What to do – In the data below, the answer is the run of lines from the line containing "Task: Tap the battery status icon" through the line containing "Task: Open the variables", both included; print it exactly and nothing else.

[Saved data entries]
□ □ □ □ □

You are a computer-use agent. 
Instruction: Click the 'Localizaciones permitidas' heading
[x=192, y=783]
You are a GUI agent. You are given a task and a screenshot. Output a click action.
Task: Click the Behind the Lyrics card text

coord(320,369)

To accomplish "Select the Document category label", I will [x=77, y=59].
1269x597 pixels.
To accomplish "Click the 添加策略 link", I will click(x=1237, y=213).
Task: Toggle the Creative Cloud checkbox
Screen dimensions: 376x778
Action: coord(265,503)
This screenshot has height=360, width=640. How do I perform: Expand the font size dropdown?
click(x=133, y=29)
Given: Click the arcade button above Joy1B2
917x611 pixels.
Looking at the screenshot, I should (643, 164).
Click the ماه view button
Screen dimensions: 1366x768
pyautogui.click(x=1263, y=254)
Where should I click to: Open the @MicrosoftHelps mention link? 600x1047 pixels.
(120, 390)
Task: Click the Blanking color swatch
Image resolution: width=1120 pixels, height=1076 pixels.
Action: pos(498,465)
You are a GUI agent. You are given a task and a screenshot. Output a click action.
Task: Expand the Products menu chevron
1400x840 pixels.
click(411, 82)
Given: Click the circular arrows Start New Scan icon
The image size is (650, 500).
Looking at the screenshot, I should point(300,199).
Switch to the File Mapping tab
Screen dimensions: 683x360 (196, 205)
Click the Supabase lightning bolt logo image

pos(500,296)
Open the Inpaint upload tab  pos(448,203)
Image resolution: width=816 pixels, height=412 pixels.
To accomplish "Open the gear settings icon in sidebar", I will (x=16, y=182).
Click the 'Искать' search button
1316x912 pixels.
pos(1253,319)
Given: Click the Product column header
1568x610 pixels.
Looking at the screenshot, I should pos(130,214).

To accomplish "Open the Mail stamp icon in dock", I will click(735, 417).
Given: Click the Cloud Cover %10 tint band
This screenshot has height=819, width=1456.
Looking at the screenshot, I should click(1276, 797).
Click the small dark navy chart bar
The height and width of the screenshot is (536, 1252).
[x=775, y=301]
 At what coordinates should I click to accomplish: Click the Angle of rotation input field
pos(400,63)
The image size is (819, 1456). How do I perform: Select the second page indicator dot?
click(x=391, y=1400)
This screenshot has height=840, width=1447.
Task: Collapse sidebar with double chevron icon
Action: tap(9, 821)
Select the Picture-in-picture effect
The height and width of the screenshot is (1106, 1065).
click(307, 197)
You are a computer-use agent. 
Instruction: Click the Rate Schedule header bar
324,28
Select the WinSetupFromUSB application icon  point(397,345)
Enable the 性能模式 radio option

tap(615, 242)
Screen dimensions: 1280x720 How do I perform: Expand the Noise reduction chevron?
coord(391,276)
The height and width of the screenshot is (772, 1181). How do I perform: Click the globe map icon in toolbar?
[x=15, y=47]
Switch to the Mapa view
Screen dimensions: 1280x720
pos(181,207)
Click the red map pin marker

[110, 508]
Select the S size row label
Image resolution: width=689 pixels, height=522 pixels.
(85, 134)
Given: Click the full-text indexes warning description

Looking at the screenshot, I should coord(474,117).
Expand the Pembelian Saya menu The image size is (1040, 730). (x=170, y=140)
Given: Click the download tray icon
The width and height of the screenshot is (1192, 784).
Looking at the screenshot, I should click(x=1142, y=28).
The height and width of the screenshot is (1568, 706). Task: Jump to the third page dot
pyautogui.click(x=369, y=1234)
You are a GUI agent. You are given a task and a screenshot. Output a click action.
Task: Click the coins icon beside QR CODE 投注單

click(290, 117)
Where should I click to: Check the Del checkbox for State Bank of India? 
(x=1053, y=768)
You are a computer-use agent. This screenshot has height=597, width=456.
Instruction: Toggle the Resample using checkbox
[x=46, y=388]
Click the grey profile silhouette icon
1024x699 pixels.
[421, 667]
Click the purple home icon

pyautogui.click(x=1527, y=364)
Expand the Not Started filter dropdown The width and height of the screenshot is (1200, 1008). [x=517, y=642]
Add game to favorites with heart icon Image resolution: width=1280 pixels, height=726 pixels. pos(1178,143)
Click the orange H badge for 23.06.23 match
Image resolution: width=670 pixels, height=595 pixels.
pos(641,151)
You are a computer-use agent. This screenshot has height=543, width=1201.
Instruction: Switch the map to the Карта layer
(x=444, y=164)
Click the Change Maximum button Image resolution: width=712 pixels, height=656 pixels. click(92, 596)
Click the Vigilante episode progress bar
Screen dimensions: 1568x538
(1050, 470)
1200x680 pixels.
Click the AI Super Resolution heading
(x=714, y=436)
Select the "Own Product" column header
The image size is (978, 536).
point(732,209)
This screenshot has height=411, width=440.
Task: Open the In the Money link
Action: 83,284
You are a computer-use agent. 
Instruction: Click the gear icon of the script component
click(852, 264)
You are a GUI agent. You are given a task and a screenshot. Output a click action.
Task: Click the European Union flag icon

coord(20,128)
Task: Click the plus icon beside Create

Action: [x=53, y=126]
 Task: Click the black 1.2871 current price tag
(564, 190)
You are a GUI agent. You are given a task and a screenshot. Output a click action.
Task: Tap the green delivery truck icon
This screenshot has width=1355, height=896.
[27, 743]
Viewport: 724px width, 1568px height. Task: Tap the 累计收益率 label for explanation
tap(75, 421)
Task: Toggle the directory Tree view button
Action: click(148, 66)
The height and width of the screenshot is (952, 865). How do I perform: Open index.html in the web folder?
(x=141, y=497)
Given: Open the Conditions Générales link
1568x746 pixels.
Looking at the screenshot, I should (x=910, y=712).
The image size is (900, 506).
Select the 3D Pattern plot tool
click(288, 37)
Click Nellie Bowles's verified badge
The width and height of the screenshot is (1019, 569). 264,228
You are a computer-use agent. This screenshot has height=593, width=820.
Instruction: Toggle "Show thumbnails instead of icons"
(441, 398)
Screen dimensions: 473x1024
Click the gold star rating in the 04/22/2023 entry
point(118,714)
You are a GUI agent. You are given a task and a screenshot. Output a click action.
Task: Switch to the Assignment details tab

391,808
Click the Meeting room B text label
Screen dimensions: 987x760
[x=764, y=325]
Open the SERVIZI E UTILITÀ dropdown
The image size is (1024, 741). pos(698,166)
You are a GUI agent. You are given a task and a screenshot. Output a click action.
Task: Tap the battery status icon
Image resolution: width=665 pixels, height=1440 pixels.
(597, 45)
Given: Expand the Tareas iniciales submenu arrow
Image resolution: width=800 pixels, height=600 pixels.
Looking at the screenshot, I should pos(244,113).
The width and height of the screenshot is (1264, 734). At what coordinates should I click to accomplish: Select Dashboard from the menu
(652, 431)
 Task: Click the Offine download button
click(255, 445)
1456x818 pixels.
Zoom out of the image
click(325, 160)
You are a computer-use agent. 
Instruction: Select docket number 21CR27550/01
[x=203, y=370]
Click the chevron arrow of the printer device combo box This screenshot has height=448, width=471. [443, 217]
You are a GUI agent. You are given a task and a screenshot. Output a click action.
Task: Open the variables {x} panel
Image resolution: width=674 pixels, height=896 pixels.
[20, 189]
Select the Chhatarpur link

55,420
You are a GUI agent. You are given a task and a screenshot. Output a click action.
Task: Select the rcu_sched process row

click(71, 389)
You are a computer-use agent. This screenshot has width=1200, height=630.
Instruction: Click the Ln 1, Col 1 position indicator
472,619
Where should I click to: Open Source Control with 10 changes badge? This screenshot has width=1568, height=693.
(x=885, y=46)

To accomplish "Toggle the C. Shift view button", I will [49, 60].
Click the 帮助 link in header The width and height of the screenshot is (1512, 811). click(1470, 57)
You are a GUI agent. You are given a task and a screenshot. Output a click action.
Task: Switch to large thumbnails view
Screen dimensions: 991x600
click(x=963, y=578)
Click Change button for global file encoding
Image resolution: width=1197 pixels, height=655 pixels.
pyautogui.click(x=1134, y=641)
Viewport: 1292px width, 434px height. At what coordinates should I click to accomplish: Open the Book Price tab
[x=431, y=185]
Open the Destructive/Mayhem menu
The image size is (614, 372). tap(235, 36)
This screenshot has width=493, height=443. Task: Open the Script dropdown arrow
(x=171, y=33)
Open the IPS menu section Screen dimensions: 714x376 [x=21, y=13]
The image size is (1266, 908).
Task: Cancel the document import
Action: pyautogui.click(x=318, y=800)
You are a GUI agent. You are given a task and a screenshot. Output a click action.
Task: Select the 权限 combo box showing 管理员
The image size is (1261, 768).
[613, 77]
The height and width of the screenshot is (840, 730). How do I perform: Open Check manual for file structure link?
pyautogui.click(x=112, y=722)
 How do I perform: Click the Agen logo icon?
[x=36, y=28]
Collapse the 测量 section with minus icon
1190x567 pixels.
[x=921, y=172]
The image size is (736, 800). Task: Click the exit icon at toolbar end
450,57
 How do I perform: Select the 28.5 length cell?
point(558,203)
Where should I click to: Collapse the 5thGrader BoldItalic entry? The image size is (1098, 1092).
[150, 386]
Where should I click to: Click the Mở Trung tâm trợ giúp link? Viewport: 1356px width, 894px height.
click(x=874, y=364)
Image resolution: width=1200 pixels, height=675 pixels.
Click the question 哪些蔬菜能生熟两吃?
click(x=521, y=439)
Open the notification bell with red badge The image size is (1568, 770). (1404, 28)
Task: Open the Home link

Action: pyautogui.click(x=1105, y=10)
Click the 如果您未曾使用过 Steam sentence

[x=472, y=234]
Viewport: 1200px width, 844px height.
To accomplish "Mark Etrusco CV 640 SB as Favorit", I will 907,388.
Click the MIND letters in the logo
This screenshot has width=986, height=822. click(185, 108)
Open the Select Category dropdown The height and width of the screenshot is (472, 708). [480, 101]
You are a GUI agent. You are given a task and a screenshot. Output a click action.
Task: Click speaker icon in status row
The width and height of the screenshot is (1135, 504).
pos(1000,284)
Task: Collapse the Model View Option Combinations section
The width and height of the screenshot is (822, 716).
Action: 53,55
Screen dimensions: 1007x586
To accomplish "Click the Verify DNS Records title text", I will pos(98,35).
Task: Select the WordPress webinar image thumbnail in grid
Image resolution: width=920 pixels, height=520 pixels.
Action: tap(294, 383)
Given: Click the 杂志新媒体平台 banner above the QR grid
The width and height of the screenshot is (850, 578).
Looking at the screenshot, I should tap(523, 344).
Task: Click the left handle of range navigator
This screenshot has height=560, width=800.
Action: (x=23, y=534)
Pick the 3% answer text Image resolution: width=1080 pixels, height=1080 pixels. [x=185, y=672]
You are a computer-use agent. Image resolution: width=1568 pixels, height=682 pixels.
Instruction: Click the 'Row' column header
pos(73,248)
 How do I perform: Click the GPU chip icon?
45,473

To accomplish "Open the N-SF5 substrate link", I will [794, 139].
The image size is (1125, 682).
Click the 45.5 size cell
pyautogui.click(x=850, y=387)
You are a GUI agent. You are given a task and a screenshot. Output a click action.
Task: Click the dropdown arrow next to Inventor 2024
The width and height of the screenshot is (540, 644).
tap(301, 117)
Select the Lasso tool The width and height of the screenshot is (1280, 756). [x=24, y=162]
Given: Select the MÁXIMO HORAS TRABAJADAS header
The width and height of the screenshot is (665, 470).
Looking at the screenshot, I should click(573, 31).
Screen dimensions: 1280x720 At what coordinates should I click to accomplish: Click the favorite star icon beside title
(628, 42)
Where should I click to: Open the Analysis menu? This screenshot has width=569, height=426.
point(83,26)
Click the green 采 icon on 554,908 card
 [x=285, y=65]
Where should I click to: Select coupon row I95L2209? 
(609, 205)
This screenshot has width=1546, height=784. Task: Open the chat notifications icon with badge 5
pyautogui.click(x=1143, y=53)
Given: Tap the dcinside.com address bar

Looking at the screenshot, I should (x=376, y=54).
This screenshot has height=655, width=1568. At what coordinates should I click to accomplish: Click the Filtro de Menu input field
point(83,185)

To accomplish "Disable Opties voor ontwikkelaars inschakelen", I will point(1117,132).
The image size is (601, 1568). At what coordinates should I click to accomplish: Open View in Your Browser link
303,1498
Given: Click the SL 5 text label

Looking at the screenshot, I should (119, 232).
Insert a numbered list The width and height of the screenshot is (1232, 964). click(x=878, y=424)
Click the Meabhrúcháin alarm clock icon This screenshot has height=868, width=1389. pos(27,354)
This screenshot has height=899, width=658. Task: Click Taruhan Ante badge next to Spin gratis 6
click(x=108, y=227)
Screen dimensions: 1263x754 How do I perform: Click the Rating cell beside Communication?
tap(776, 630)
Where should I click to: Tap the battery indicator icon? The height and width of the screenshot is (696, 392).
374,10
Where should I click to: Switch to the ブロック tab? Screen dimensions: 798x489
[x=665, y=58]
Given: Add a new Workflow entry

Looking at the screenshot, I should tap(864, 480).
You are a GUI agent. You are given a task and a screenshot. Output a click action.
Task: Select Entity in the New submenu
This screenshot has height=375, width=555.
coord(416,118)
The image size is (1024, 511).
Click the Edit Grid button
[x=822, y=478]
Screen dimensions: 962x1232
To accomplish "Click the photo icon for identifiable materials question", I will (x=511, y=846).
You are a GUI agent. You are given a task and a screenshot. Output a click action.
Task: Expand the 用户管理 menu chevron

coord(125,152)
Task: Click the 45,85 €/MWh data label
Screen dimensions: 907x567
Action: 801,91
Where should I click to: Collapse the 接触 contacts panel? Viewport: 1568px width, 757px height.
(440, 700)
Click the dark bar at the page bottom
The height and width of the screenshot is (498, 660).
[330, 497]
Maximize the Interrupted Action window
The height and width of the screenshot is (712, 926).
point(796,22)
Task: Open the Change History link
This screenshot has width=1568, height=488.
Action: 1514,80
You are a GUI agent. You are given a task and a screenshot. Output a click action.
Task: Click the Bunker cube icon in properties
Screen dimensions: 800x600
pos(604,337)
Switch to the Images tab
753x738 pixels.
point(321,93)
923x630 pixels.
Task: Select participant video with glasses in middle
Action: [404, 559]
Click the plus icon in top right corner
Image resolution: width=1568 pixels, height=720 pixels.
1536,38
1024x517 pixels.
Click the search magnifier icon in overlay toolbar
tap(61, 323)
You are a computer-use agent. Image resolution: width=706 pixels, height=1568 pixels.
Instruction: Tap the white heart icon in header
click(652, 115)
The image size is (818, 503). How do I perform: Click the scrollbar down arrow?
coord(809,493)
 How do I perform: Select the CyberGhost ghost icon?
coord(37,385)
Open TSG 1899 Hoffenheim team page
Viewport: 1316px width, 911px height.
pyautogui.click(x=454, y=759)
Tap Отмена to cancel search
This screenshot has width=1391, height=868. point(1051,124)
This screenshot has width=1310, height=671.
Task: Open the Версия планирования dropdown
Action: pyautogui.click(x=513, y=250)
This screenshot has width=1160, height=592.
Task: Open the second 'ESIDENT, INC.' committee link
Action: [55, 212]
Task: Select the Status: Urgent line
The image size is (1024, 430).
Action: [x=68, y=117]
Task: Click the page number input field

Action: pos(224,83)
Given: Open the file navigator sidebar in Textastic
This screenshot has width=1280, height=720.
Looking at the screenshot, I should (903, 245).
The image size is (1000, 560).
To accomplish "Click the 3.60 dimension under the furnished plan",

□ □ □ □ □

Output for this task –
Task: Tap the battery status icon
Image resolution: width=665 pixels, height=1440 pixels.
(597, 45)
Given: Expand the Tareas iniciales submenu arrow
Image resolution: width=800 pixels, height=600 pixels.
Looking at the screenshot, I should pos(244,113).
The width and height of the screenshot is (1264, 734). At what coordinates should I click to accomplish: Select Dashboard from the menu
(652, 431)
 Task: Click the Offine download button
click(255, 445)
1456x818 pixels.
Zoom out of the image
click(325, 160)
You are a computer-use agent. 
Instruction: Select docket number 21CR27550/01
[x=203, y=370]
Click the chevron arrow of the printer device combo box This screenshot has height=448, width=471. [443, 217]
You are a GUI agent. You are given a task and a screenshot. Output a click action.
Task: Open the variables {x} panel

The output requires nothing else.